We miss our mum every single day and there is so much we have not been able to share with her over the last 18 months. Yet, with the current world events that are unravelling, quietly, we have both admitted to thinking “Thank goodness Mummy isn’t here to see this”. For the pair of us, this thought has immediately been silenced by shock, guilt and self-judgement: “I can’t believe I just thought that”. And it took a while for both of us to open up to one another to talk about this guilt. We were afraid to voice this utterly shocking feeling; about someone you physically ache to see again.

The fact that we can miss someone so much, but not want them to be here to bear witness to all the wrong in the world, is an unexplainable feeling. When we were early on in our grief, we thought it unthinkable when a counsellor told us we will one day consider that our mum is ‘safe’.
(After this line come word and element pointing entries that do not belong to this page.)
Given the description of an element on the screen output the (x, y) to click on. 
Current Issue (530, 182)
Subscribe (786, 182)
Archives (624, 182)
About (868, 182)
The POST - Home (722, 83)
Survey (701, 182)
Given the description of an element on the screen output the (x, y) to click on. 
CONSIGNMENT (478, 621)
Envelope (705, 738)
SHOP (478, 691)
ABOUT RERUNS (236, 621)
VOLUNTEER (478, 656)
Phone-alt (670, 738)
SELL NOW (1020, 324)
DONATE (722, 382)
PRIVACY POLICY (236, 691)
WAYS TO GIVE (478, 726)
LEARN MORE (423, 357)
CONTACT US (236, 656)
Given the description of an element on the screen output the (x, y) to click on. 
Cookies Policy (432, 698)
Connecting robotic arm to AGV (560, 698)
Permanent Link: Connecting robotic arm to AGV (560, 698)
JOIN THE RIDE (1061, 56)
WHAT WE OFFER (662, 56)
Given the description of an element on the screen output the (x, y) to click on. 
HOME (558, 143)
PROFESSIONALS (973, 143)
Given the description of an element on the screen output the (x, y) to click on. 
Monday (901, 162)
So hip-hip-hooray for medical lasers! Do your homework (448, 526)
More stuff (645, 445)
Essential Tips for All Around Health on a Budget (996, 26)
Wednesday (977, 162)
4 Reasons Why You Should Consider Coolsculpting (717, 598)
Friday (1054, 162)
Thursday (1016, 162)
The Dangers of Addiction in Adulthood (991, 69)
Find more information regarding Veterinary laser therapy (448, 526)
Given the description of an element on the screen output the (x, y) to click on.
Well, we guess we are finally there. Mum cannot be touched or hurt anymore; and she is more protected than we could ever make her. We “thank goodness” that our mum is safe now and she does not need to worry about delayed chemotherapy treatment due to Corona Virus, or what we’d do if she needs to go into hospital. 

It is a conflicting emotion for us as this fear no longer lingersabove us. Yet, we still cry for the families who are living through it. 

Underneath everything, we know, no matter how far we come, all we will ever want is a cuddle from our mum, to be told this will all pass, and we will be okay. Isn’t that all anyone ever wants?